§ Directions for this task
Among the entries below, extract exactly the lines that run from the one with "This screenshot has height=812, width=1502." through the one with "You are a computer-use agent. Screen", both ends included.

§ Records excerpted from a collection

[Start of section]

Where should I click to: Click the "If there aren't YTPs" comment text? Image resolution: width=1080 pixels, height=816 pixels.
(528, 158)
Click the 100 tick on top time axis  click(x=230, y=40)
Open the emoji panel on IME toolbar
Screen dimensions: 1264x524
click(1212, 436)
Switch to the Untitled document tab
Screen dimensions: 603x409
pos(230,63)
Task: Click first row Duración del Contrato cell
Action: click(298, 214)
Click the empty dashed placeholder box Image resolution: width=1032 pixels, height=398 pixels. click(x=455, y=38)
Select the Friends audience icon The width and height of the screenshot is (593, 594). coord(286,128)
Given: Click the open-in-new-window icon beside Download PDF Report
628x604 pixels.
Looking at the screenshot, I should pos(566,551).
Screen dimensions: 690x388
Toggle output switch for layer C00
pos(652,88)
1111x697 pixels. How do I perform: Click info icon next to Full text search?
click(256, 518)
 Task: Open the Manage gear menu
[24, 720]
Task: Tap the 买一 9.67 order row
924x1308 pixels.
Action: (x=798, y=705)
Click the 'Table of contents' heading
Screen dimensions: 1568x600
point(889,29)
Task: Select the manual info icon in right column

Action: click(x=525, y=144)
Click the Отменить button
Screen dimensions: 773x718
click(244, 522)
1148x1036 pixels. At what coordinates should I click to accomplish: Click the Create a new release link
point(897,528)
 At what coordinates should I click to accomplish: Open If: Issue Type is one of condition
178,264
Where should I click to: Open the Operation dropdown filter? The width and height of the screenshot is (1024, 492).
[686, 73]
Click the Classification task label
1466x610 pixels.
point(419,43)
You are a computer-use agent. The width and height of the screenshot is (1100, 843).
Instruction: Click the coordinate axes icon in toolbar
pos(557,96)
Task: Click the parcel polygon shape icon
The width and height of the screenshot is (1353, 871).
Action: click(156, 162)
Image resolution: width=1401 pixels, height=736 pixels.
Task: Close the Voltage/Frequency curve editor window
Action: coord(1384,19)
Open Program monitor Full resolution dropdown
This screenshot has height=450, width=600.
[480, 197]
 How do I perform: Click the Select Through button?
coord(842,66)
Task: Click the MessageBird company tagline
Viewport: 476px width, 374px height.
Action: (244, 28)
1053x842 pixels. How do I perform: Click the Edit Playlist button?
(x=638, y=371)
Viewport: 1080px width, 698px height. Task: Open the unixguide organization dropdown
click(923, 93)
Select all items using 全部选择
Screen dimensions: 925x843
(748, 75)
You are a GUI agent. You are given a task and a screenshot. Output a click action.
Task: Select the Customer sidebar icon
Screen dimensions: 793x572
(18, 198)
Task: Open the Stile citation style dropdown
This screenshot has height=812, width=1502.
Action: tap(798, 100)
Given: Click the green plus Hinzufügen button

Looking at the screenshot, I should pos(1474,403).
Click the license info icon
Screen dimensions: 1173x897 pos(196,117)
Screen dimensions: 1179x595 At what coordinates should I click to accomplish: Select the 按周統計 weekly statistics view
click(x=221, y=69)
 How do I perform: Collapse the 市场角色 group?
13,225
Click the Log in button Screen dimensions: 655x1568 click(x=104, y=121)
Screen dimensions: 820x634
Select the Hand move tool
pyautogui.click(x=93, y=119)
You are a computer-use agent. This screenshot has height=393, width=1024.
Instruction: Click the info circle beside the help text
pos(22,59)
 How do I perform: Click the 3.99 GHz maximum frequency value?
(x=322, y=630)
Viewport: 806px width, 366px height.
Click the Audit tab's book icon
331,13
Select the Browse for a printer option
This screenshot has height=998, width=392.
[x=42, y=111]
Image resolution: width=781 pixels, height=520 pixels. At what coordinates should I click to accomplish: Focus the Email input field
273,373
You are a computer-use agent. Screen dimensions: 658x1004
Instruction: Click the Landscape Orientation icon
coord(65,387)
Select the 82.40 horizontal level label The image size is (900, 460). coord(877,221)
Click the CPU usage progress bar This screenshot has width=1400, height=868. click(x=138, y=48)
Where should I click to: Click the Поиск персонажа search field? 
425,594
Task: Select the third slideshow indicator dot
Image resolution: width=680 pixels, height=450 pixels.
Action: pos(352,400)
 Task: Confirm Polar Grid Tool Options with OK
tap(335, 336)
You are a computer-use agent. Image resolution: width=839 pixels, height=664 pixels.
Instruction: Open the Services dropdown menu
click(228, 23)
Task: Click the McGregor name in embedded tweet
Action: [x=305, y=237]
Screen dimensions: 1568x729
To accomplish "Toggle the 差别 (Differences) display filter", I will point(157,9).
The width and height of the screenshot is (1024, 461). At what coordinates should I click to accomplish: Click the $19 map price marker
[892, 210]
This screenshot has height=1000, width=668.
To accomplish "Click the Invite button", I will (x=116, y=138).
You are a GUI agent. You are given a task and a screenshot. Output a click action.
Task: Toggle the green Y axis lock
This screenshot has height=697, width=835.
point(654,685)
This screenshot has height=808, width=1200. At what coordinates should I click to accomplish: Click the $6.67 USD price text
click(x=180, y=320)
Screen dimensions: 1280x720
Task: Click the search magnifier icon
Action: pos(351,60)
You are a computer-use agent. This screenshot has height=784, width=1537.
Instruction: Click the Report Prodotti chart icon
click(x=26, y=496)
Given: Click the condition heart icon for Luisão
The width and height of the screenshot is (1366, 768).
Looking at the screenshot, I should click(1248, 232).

[End of section]

§ Output for this task
This screenshot has height=812, width=1502.
Action: tap(798, 100)
Given: Click the green plus Hinzufügen button

Looking at the screenshot, I should pos(1474,403).
Click the license info icon
Screen dimensions: 1173x897 pos(196,117)
Screen dimensions: 1179x595 At what coordinates should I click to accomplish: Select the 按周統計 weekly statistics view
click(x=221, y=69)
 How do I perform: Collapse the 市场角色 group?
13,225
Click the Log in button Screen dimensions: 655x1568 click(x=104, y=121)
Screen dimensions: 820x634
Select the Hand move tool
pyautogui.click(x=93, y=119)
You are a computer-use agent. This screenshot has height=393, width=1024.
Instruction: Click the info circle beside the help text
pos(22,59)
 How do I perform: Click the 3.99 GHz maximum frequency value?
(x=322, y=630)
Viewport: 806px width, 366px height.
Click the Audit tab's book icon
331,13
Select the Browse for a printer option
This screenshot has height=998, width=392.
[x=42, y=111]
Image resolution: width=781 pixels, height=520 pixels. At what coordinates should I click to accomplish: Focus the Email input field
273,373
You are a computer-use agent. Screen dimensions: 658x1004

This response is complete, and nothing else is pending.